(Directions for this task):
In the rows from the line containing "The image size is (1692, 800)." through the end of the rows, inclusive, change "horizontal scrollbar" to "vertical scrollbar" and leave everything else as it is. Give back only those lines.

Saved data entries
● ● ● ● ●

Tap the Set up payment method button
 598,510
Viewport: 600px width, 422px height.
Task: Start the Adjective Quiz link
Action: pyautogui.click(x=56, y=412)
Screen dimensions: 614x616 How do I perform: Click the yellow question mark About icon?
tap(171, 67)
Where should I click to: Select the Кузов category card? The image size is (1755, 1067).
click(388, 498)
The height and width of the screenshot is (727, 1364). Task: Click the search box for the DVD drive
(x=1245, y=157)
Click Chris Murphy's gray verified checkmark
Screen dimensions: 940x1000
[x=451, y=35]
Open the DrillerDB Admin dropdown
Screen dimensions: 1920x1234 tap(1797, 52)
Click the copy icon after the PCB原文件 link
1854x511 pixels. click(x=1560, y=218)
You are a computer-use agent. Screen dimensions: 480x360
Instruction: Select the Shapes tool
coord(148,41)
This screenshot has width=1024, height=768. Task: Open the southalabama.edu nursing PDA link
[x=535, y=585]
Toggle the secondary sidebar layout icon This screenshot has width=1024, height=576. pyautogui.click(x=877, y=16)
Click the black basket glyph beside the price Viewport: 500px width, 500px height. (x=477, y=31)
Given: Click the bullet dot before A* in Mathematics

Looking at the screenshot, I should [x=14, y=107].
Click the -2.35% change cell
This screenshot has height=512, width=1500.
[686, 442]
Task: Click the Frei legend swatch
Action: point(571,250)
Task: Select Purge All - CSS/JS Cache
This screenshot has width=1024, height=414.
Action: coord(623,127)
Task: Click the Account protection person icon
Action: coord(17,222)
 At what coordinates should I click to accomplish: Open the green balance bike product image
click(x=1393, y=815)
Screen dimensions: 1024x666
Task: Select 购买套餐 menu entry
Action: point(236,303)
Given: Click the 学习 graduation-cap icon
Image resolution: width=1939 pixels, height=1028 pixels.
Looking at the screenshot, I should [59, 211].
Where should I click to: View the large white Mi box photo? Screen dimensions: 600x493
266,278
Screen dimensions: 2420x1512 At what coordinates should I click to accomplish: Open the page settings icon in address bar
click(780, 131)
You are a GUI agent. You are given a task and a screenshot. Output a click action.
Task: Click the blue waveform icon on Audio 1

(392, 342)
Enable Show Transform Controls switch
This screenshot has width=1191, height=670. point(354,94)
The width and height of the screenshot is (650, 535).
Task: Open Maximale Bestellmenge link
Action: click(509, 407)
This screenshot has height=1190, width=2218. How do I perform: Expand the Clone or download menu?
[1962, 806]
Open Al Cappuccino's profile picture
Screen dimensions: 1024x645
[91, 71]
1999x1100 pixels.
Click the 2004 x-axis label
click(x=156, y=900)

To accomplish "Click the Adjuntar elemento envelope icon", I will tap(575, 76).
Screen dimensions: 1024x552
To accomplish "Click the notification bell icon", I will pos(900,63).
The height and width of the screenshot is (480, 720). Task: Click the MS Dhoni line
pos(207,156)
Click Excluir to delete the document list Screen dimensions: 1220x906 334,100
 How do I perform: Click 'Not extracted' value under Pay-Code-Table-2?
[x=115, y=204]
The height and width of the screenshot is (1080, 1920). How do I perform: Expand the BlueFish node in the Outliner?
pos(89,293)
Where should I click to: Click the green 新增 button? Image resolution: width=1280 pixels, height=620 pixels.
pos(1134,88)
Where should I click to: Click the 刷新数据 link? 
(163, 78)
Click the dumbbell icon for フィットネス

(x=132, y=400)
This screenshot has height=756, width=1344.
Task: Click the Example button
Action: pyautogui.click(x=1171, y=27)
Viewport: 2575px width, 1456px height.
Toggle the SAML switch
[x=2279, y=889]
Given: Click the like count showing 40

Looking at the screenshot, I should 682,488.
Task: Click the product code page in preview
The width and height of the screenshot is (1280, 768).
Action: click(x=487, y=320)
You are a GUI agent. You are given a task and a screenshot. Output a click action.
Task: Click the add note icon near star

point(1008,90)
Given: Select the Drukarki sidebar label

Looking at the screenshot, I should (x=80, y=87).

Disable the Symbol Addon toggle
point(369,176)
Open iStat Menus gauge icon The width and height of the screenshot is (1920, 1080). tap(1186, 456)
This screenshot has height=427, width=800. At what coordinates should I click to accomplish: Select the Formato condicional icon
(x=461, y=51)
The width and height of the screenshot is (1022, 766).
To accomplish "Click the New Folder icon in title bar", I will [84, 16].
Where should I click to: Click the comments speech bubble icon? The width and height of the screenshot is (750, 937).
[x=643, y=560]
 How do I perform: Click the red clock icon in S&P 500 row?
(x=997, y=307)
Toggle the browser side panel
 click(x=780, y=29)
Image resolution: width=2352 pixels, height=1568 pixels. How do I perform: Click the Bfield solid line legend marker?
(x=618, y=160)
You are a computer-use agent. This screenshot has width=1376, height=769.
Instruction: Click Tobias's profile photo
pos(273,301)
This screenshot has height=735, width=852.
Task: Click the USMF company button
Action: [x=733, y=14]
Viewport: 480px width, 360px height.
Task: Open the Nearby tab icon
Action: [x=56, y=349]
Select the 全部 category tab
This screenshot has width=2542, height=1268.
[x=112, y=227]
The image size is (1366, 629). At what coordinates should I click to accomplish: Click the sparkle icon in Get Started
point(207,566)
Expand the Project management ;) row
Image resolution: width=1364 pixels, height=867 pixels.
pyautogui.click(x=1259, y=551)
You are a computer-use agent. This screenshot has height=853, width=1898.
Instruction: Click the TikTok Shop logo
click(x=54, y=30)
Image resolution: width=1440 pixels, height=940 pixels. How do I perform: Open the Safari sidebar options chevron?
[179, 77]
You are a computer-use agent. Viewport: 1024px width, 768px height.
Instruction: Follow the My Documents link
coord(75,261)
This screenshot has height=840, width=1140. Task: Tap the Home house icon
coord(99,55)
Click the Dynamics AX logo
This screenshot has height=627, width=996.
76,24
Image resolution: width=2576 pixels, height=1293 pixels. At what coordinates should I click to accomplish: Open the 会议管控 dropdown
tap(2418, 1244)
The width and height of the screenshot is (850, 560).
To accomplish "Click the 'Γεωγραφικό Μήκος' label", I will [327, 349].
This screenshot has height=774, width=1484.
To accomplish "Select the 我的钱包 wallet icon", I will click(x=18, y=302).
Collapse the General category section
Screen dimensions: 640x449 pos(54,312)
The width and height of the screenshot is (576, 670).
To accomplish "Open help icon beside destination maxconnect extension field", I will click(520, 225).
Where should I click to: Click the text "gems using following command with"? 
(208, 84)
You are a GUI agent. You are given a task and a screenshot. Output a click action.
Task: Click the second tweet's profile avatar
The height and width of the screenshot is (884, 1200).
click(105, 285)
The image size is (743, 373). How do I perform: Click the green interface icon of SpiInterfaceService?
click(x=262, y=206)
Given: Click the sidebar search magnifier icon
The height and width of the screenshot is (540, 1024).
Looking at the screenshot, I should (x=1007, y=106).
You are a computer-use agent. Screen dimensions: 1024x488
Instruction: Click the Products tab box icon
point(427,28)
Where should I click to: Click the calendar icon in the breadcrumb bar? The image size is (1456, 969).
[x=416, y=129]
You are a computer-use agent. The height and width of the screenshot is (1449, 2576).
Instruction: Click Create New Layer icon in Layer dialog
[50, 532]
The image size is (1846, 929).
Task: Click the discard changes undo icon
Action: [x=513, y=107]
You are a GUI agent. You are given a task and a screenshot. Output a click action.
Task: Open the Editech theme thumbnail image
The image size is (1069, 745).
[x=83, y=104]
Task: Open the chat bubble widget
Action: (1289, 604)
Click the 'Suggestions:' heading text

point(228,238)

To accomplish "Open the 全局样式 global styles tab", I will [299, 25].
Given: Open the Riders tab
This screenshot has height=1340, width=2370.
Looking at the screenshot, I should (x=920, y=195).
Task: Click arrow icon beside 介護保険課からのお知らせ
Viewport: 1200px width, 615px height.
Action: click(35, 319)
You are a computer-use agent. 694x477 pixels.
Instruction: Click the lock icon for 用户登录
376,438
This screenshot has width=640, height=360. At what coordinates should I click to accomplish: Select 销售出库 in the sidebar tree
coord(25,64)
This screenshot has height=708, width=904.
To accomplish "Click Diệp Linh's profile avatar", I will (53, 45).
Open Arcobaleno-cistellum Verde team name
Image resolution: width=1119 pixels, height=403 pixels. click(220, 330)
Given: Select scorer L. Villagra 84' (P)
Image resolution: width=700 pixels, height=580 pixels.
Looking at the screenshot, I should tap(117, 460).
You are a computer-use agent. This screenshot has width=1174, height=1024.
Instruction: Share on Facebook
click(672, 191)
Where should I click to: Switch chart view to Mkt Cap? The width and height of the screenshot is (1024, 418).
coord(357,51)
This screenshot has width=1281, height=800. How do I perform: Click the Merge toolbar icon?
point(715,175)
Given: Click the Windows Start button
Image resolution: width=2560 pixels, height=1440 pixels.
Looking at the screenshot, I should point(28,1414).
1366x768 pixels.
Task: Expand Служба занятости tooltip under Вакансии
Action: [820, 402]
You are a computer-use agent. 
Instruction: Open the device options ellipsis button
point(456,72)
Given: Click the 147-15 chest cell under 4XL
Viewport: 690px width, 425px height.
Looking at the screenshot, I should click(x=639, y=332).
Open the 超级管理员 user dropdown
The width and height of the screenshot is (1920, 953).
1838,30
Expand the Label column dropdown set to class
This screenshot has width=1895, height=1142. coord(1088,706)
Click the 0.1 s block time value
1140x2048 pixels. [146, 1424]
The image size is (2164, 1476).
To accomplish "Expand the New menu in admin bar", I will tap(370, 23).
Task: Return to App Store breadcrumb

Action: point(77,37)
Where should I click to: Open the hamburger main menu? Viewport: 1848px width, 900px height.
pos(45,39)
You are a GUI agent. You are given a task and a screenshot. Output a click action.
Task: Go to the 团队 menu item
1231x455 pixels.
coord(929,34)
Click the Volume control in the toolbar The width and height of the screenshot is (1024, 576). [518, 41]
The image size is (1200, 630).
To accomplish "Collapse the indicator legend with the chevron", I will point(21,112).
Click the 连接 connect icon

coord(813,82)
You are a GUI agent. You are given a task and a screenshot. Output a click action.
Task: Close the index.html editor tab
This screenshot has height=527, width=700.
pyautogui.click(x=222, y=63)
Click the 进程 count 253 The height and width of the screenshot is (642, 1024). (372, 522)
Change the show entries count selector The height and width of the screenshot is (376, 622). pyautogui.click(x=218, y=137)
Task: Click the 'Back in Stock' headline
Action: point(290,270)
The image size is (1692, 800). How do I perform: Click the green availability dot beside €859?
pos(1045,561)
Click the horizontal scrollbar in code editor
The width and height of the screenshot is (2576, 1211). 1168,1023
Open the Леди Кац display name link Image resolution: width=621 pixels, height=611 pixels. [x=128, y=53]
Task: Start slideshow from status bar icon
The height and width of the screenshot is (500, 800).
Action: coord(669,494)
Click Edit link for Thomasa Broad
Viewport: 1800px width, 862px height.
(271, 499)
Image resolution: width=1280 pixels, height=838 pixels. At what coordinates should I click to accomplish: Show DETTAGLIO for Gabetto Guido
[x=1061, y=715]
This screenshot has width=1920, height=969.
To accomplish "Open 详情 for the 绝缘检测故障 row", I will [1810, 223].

● ● ● ● ●

(Output of the task):
The image size is (1692, 800). How do I perform: Click the green availability dot beside €859?
pos(1045,561)
Click the vertical scrollbar in code editor
The width and height of the screenshot is (2576, 1211). 1168,1023
Open the Леди Кац display name link Image resolution: width=621 pixels, height=611 pixels. [x=128, y=53]
Task: Start slideshow from status bar icon
The height and width of the screenshot is (500, 800).
Action: coord(669,494)
Click Edit link for Thomasa Broad
Viewport: 1800px width, 862px height.
(271, 499)
Image resolution: width=1280 pixels, height=838 pixels. At what coordinates should I click to accomplish: Show DETTAGLIO for Gabetto Guido
[x=1061, y=715]
This screenshot has width=1920, height=969.
To accomplish "Open 详情 for the 绝缘检测故障 row", I will [1810, 223].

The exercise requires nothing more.